Barrack Obama looks back for inspiration to Abraham Lincoln. Fair enough: the Great Emancipator and our first black president. So why doesn’t Obama take up the issue that so bedeviled Mr. Lincoln’s presidency—the issue of human slavery. After all, the Associated Press reports, there are still approximately 10,000 human slaves working in bondage in the United States.
The AP goes on to say that the State Department reports that children from 33 of Africa’s 53 countries were sent out to work as slaves just last year. Slaves from ten or more African countries were sent to work in either Europe or the US. Nobody knows exactly how many.
The United Nations, Interpol and American intelligence sources are unable to come up with a figure for exactly how large it might be. The slave dealing is done very secretively. A poor father approaches a wealthy member of his society and offers them the services of a daughter he can no longer afford to feed.
At nine or ten, the girl becomes a house slave.
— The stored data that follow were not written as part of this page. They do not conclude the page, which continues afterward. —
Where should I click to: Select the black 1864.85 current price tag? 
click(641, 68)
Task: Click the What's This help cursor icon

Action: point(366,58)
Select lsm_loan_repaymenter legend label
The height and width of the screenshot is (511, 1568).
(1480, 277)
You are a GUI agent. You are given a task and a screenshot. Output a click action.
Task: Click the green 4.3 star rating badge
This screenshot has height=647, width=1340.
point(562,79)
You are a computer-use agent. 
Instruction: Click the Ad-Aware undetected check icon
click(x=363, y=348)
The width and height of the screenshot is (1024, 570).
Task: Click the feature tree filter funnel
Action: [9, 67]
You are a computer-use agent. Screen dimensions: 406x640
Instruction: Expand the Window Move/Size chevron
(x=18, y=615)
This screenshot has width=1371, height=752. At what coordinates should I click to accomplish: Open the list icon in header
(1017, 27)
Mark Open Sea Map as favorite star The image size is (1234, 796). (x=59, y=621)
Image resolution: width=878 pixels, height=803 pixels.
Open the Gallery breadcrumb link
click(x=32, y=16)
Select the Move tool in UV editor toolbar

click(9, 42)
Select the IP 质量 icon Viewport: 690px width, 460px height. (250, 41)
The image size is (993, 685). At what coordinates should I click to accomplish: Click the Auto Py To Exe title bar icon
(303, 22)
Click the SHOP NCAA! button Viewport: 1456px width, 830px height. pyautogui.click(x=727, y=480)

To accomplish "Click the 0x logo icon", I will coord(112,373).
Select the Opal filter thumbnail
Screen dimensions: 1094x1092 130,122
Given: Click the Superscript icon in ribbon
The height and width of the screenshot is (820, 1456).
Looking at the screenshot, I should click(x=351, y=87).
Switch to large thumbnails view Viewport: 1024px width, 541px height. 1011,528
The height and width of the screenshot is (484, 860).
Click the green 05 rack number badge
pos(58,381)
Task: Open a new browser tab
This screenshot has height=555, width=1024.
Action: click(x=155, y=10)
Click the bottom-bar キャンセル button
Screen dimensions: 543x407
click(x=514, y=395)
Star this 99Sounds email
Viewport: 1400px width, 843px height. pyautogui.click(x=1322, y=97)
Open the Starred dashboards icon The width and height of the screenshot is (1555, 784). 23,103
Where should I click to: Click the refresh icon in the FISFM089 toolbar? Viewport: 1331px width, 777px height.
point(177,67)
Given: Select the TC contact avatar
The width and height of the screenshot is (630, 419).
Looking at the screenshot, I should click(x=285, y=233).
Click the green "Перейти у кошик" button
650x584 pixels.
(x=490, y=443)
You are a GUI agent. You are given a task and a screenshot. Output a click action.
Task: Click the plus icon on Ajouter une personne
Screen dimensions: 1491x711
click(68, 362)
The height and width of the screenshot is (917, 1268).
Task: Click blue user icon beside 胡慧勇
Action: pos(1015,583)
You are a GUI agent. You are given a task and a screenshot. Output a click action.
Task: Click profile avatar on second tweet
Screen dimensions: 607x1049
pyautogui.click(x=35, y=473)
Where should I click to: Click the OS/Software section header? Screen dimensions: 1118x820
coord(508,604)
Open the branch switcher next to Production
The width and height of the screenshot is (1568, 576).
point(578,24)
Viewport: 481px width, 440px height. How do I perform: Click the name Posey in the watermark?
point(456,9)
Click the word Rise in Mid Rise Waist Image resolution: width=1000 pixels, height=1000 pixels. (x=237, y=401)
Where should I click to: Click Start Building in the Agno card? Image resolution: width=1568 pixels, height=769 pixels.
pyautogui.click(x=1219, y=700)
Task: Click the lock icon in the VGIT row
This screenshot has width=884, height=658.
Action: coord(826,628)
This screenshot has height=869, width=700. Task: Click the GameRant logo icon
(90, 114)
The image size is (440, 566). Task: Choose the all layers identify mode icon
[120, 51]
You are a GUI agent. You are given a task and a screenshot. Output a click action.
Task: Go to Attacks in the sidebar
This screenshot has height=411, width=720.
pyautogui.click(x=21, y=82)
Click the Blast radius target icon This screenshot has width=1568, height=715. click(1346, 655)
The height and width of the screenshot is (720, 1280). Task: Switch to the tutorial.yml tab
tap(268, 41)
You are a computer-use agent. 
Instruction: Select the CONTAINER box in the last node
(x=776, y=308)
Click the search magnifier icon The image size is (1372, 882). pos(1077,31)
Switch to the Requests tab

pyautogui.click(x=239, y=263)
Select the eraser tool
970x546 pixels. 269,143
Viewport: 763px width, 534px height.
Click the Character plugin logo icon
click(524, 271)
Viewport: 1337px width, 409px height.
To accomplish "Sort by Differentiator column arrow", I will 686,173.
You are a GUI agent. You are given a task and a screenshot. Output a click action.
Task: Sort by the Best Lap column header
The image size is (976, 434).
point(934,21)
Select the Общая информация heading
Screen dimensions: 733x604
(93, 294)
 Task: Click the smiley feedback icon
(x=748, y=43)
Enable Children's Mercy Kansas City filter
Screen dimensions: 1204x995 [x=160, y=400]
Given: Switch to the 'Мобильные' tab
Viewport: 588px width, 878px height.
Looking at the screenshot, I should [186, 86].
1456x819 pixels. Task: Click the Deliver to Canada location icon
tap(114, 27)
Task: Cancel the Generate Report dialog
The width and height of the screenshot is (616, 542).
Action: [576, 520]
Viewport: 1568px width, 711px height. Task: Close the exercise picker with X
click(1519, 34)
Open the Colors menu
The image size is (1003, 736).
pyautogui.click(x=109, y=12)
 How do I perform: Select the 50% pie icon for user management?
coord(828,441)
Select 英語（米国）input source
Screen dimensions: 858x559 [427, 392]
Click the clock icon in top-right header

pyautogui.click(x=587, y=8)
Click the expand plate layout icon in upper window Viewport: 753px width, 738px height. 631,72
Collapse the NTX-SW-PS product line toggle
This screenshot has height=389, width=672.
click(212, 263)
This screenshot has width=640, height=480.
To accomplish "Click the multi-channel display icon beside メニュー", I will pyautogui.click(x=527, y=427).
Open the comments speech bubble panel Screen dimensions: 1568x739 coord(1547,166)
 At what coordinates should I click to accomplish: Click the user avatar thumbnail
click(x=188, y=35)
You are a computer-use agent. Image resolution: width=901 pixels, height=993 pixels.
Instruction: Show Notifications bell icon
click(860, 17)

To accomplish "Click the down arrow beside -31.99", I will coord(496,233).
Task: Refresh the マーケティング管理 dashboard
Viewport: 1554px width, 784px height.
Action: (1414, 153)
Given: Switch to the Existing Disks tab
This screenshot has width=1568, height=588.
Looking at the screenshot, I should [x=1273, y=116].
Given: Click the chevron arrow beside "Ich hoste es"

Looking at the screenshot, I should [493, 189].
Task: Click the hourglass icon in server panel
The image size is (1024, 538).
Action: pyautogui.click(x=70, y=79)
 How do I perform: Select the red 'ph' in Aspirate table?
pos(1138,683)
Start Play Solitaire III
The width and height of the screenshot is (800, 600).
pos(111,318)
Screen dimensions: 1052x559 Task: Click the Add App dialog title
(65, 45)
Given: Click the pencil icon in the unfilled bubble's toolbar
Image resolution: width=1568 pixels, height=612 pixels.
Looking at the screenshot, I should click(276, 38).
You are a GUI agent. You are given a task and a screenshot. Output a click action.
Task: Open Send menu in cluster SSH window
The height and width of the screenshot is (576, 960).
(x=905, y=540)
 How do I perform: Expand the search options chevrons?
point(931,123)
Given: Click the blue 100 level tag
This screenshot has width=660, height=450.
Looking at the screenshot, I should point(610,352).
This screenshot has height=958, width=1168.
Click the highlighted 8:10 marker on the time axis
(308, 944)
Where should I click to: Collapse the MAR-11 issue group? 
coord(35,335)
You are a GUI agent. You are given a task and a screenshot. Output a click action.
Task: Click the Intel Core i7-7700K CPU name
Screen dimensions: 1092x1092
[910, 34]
She may work for up to twenty hours a day, seven days a week. Her family may even be paid a pittance for her services. But she has no freedom, no education; she sometimes may not even use the same spoons her masters eat with.
She wears old castoffs, is often made to sleep in the garage with the family vehicles; the families do not even call her by name. She is simply the servant, the girl, or “stupid”. If, like a nine-year-old she makes a blunder, she will likely be beaten.
When the enslaving family moves to a western nation like the United States, she is simply brought along to do the vacuuming, washing, dish washing and cleaning in the new home. Now she will not be able to see or communicate with her real family—which stays back in Africa.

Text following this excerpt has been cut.